Energy efficiency improvements across various parts of the energy system and CO2 emissions

Fig. 4
figure 4

Electricity generation and efficiency of power and heat plants

Figure 3 shows that even in the BaU case, energy savings may reach 10 Mtoe by 2020 and 22 Mtoe by 2030—mainly through more efficient coal transformation and electricity end-use sectors. This scenario reduces energy intensity of GDP by 18 % by 2020 and by 40 % by 2030 (compared to current levels). Meanwhile, the TFC/TPES indicator rises to 62 % by 2030. This means that most energy efficiency improvements are economically feasible and can be easily achieved once administrative and regulatory barriers are eliminated.

For all considered scenarios, most improvements are due to higher efficiency of generation (mainly coal-based in the BaU and in the Energy Intensity Reduction Target scenario, and mainly gas-based in the CO2TAX case). Also, improvements are evident in the substitution of old electrical appliances with more efficient options, and new vehicles for the transport sector.

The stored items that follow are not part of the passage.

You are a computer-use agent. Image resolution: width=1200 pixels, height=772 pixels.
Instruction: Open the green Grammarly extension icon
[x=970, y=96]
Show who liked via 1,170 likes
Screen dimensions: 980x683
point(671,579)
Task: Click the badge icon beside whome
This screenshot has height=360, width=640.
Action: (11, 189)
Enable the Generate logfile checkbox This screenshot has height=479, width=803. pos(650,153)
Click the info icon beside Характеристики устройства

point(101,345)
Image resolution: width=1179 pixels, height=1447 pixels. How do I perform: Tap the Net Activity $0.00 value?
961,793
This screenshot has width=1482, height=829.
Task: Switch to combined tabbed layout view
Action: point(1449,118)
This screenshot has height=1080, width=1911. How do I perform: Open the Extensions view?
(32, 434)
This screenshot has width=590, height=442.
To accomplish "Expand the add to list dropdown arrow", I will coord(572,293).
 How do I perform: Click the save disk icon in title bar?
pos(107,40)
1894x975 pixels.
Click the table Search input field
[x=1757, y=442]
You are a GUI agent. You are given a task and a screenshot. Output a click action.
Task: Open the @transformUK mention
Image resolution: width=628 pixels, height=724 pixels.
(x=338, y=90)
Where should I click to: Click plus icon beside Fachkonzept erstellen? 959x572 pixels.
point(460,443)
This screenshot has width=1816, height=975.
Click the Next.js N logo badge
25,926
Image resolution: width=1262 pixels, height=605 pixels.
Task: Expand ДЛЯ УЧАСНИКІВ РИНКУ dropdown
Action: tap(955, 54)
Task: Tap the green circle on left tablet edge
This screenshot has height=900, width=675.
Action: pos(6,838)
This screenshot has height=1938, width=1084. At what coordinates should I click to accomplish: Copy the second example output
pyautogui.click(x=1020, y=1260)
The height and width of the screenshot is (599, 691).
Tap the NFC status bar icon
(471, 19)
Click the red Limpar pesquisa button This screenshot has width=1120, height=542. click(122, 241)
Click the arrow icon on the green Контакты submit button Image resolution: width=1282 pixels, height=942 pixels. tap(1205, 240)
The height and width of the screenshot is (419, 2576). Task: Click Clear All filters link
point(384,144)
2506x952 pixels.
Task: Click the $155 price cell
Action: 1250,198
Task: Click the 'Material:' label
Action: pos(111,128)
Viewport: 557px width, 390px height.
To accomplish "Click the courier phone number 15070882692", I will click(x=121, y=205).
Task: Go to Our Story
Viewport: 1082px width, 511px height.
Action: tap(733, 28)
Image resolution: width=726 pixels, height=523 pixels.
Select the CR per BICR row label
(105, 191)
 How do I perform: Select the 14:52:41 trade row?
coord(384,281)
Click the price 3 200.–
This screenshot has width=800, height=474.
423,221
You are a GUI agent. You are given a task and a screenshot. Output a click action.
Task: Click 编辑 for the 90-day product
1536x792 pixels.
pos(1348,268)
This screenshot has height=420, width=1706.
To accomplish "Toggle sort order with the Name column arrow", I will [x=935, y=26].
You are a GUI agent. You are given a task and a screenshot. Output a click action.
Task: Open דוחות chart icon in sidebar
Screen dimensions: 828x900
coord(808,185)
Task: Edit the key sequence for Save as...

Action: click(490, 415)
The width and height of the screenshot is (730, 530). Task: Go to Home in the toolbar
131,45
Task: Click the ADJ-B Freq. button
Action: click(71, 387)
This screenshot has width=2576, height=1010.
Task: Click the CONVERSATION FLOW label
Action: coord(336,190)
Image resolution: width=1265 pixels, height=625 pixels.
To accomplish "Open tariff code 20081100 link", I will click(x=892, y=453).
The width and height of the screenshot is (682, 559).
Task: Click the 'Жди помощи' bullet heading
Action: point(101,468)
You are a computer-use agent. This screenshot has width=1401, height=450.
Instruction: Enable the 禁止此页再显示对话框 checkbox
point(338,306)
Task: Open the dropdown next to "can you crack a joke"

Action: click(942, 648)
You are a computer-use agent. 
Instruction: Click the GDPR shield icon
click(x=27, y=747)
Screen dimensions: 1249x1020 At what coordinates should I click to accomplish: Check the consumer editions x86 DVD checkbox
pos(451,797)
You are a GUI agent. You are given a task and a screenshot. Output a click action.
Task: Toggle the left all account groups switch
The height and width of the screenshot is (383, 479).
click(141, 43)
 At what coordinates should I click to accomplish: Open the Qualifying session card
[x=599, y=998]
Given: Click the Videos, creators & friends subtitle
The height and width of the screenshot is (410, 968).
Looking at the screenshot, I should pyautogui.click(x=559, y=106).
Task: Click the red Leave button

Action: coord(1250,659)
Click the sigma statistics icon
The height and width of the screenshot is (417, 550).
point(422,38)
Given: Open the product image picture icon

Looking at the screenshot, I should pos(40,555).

By 2030, the efficiency of CHP plants will rise by 9 % (maximum) while that of heat plants rise by 7 %. Figure 4 also demonstrates that CHP plants prevail in the new capacity-mix, rather than fuel fired pure electricity plants—mainly because climatic conditions force high demand for heating (as well as increasing levels of housing stock per capita). This is consistent with the recent Energy Saving Law, which aims to increase the use of cogeneration plants.

In absolute terms, the effects of the two efficiency-oriented alternative measures are hardly distinguishable in the demand side, as the total final consumption is almost the same over the three scenarios (slight reductions of 5 and 6 Mtoe compared to the BaU case for 2030), although the share of resources shifts, with natural gas partially replacing coal for heating.

5 Conclusions

The BaU case suggests significant energy efficiency improvement, meaning some significant cost-effective improvement (in particular regarding generation) can be gained, even without a specific energy policy to reduce (eliminate) market barriers (low priority of energy issues, incomplete markets for energy efficiency, distortionary fiscal and regulatory policies, and insufficient, or inaccurate information).

More than 50 % of energy efficiency improvement in the BaU case can be obtained by replacing old, coal-fired stations with modern coal plants. The efficiency of the energy system (TFC/TPES) increases from the current level of 55–62 % in the BaU scenario and to 72 % in the Energy Intensity Reduction Target scenario, by 2030, reaching the current level of Norway and Germany.

The reduction of energy intensity of GDP by 40 % by 2020 (compared to the 2008 level) can be achieved with economically viable options and without significant structural changes to the energy system: using timely technology updates and no market barriers. On the contrary, reduction of CO2 would require significant efforts to increase the share of gas in the fuel mix.